Setelah menatap Alloh akupun memandang diriku sendiri dan
merenungi rahasia serta hakekat diri ini. Cahaya diriku adalah kegelapan jika
dibandingkan dengan CahayaNya, kebesaran diriku sangat kecil jika dibandingkan
dengan kebesaranNya, kemuliaan diriku hanyalah kesombongan yang sia-sia jika
dibandingkan dengan kemuliaanNya. Di dalam Alloh segalanya suci sedang didalam
diriku segalanya kotor dan cemar.
Bila kurenungi kembali, maka tahulah aku bahwa aku hidup
karena cahaya Alloh. Aku menyadari kemuliaan diriku bersumber dari kemuliaan
dan kebesaranNya.
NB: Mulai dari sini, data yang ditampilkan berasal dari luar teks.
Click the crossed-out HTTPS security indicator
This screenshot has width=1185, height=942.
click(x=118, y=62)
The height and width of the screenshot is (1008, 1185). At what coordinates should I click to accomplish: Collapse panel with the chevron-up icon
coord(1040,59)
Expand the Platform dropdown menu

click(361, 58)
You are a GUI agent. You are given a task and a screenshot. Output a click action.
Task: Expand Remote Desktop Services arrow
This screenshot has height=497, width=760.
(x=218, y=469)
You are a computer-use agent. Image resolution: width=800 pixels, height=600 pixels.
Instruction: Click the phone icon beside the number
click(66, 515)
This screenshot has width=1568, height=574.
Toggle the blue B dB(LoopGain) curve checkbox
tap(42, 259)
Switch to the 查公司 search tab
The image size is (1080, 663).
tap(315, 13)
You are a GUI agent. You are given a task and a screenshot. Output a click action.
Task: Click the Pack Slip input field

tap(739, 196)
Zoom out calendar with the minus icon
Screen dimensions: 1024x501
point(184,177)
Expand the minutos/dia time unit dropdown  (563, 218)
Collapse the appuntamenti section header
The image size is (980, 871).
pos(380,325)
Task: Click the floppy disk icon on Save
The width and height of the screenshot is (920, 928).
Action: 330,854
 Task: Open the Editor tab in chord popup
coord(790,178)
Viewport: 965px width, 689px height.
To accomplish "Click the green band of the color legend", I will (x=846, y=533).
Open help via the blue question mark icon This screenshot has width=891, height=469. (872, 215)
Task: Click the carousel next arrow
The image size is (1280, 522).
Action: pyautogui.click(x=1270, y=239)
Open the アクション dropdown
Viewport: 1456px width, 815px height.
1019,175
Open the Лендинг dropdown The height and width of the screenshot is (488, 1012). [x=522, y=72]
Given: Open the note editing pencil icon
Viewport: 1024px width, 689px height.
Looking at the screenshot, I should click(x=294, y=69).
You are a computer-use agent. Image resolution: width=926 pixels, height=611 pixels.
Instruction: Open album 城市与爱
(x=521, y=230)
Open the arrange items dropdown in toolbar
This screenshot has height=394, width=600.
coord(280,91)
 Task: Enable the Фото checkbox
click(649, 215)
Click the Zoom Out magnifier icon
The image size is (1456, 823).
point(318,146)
Apapun yang telah kulakukan, hanya karena kemahakuasaanNya.
Apapun yang telah terlihat oleh mata lahirku, sebenarnya melalui Dia. Aku
memandang dengan mata keadilan dan realitas. Segala kebaktianku bersumber dari
Alloh, bukan dari diriku sendiri, sedang selama ini aku beranggapan bahwa
akulah yang berbakti kepadaNya.
Aku bertanya, "Ya Alloh, apakah ini?"
Dia menjawab, "Semuanya adalah Aku, tidak ada
sesuatupun juga kecuali Aku. Dan sesungguhnya tidak ada wujud selain
wujudKu"Kemudian Ia menjahit mataku sehingga aku tidak dapat
melihat. Dia menyuruhku untuk merenungi akar permasalahan, yaitu diriNya
sendiri. Dia meniadakan aku dari kehidupanNya sendiri, dan Ia memuliakan
diriku.
Kepadaku dibukakanNya rahasia diriNya sendiri sedikitpun
tidak tergoyahkan oleh karena adaku. Demikianlah Alloh, Kebenaran Yang Tunggal
menambahkan realitas kedalam diriku. Melalui Alloh aku memandang Alloh, dan
kulihat Alloh didalam realitasNya.
Di sana
aku berdiam dan beristirahat untuk beberapa saat lamanya. kututup telinga dari
derap perjuangan. Lidah yang meminta-minta kutelan ke dalam tenggorokan
keputusasaan. Kucampakkan pengetahuan yang telah kutuntut dan kubungkamkan kata
hati yang menggoda kepada perbuatan-perbuatan aniaya. Di sana aku berdiam dengan tenang. Dengan
karunia Alloh aku membuang kemewahan-kemewahan dari jalan yang menuju
prinsip-prinsip dasar.
Alloh menaruh belas kasih kepadaku. Ia memberkahiku dengan
pengetahuan abadi dan menanam lidah kebajikanNya ke dalam tenggorokanku. Untuk
diciptakanNya sebuah mata dari cahayaNya, semua makhluk kulihat melalui Dia.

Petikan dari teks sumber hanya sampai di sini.